Look through the data that follows and copy each line with the string "height".

* * *

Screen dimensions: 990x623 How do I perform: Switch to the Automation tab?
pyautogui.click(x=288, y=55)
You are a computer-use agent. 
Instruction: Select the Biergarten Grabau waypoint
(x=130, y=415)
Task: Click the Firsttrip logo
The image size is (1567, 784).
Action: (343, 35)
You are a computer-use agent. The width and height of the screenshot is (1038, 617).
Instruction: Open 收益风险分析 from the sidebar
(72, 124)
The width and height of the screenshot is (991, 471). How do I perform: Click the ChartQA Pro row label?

* * *

* _Problem solution_:
You are a computer-use agent. The width and height of the screenshot is (1038, 617).
The width and height of the screenshot is (991, 471). How do I perform: Click the ChartQA Pro row label?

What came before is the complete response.